On sait très peu de choses sur l’enfance de Fernand Rinfret, sinon qu’il est né dans une famille montréalaise vraisemblablement aisée. Son père, François-Olivier Rinfret, meurt en 1885, alors que ses trois garçons sont en bas âge. Sa mère, Marie-Julie-Albina Pominville, se remarie en 1892 avec Arthur Gagnon, inspecteur et auditeur bancaire. L’aîné de ses frères, Thibaudeau*, suit les traces paternelles en poursuivant une carrière en droit. À partir de 1924, il siégera à la Cour suprême du Canada, dont il sera le juge en chef de 1944 à 1954. L’autre frère, Charles, travaille dans le domaine de l’horlogerie dans la région de Montréal. Quant au jeune Fernand, il entame des études au collège Notre-Dame de Côte-des-Neiges (Montréal), qu’il continue au collège Sainte-Marie à Montréal, où il obtient un baccalauréat ès arts en 1900. Durant ces années, il se découvre une passion pour la littérature, la musique et les arts, qu’il conservera tout au long de sa vie.

Au mois de juin 1908, Rinfret s’unit à Berthe Lemoyne de Martigny ; leur contrat de mariage n’est toutefois jamais enregistré, ce qui entraînera des problèmes avec la succession. Le couple se sépare en décembre 1912. Le 14 novembre 1939, peu après la mort de Rinfret, le premier ministre libéral William Lyon Mackenzie King* indiquera dans son journal personnel que Berthe lui a dit avoir « causé sa rupture avec Rinfret en s’enfuyant avec un autre homme et l’épousant aux États-Unis ».

Après ses études, Rinfret est devenu secrétaire adjoint de Raymond Préfontaine*, ancien maire de Montréal, organisateur libéral et ministre de la Marine et des Pêcheries dans le cabinet du premier ministre libéral sir Wilfrid Laurier*. Ces premiers contacts le rapprochent du parti. Rinfret se tourne vers le journalisme au début du xxe siècle. Il travaille d’abord pour quelque temps au journal libéral l’Avenir du Nord de Saint-Jérôme, où il signe des articles littéraires et politiques qui appuient le parti, parfois sous le pseudonyme de Paul Destrée (au cours de sa carrière, il utilisera aussi ceux de Graindorge et de Pierre Simon). Il rassemble certains d’entre eux dans deux études critiques publiées en 1906 à Saint-Jérôme sur des poètes Canadiens français : la première sur Octave Crémazie* (Études sur la littérature canadienne-française : première série, les poètes : Octave Crémazie) et la seconde sur Louis Fréchette* (Louis Fréchette). Élu membre de la Société royale du Canada en 1920 dans la section consacrée à la littérature française, l’histoire, l’archéologie et la sociologie, fait chevalier de la Légion d’honneur en décembre 1925, et récipiendaire d’un doctorat en lettres honoris causa de l’université Laval en 1937, Rinfret verra d’ailleurs ses qualités de littéraire reconnues.
________________________
TÂCHES:
- A) Relevez tous les pseudonymes sous lesquels Rinfret a écrit selon le texte sur Fernand Rinfret.
- B) D'après le texte sur Fernand Rinfret, en quelle année Rinfret obtient-il son baccalauréat ès arts ?
- C) Poursuivez le texte sur Fernand Rinfret à partir de l'endroit où il s'arrête.
________________________
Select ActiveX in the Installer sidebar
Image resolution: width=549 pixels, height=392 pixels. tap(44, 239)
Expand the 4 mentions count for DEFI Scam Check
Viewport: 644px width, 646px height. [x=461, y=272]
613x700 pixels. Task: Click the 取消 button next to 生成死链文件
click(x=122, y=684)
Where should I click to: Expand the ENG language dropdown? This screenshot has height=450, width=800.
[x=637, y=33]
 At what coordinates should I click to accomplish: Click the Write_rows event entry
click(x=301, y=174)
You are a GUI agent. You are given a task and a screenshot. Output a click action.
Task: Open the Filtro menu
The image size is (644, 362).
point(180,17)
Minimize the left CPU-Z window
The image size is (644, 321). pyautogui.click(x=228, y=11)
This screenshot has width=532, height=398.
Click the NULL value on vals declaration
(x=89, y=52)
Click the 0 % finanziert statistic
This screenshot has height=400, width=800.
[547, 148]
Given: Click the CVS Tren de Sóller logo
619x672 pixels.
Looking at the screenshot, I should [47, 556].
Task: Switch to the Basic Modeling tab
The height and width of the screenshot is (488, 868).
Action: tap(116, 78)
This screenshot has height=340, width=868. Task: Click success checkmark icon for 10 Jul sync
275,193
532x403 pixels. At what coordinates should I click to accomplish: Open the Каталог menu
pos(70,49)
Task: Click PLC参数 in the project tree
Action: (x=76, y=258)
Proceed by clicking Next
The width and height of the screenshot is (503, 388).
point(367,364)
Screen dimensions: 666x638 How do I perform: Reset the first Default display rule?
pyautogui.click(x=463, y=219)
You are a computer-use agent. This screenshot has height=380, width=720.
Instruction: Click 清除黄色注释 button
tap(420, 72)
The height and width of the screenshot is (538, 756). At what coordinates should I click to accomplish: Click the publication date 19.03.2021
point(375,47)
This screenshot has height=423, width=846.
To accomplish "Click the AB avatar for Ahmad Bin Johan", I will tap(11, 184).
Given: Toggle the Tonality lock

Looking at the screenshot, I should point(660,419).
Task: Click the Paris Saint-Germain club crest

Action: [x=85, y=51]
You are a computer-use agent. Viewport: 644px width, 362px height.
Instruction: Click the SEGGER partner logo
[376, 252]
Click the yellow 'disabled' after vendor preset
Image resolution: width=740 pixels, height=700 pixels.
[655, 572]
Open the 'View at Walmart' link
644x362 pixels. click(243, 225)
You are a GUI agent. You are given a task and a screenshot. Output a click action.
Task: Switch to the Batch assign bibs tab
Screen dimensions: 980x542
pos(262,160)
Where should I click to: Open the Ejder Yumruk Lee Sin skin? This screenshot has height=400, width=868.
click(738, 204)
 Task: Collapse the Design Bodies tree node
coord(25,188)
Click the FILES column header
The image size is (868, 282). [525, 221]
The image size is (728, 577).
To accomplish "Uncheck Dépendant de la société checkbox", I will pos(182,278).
________________________
RÉPONSES DANS L'ORDRE:
- A) Paul Destrée, Graindorge, Pierre Simon

- B) En 1900.

- C)
Rinfret devient correspondant parlementaire pour le Canada en 1907. Ce quotidien montréalais, fondé en 1903, constitue l’organe francophone du Parti libéral. Rinfret accède au poste de rédacteur en chef en 1909, succédant à Godfroy Langlois*, limogé parce qu’il ne respectait plus la ligne du parti. Sur ce point, le nouveau rédacteur sera irréprochable. Ainsi, le 15 septembre 1914, chargé par Laurier, alors chef de l’opposition, de répliquer aux analyses éditoriales du directeur du Devoir, Henri Bourassa*, sur les circonstances ayant mené à la Première Guerre mondiale et sur la participation canadienne au conflit, il écrit : « [N]ous tenons à donner aux événements et aux textes ce que nous croyons être leur véritable signification. Et ce désir s’augmente en nous de celui de dissiper toute équivoque, dans l’esprit de nos compatriotes anglais, sur le sentiment canadien-français et sur l’attachement inviolable, hors de la plus légère arrière-pensée, que la mère-patrie a trouvé en nous au seuil de cette guerre. » Rinfret visite l’Angleterre et le front en France en 1918 avec une délégation de journalistes canadiens. Il publie ses impressions dans les pages du Canada et sous la forme d’une brochure intitulée Un voyage en Angleterre et au front français. En mars 1919, il signe dans le Canada une série d’articles, qu’il fait paraître en brochure sous le titre le Libéralisme de Laurier, sur la carrière de cet homme politique, qui « chercha toute sa vie le progrès de son pays : [d]ans la tolérance ; dans la conciliation entre les différents éléments qui composent notre pays ; dans le respect des croyances de chacun ; dans l’autonomie parfaite du Canada au sein de l’empire ; dans la liberté souveraine du suffrage populaire ». Son passage à la direction du Canada prend fin en 1926 ; il marque une période de souplesse et de modération par rapport aux tons respectifs de Langlois et d’Olivar Asselin, qui prendra les commandes quatre ans après son départ. Passionné par le journalisme, Rinfret se tourne également vers l’enseignement de ce métier à l’université de Montréal, où il devient professeur en 1921.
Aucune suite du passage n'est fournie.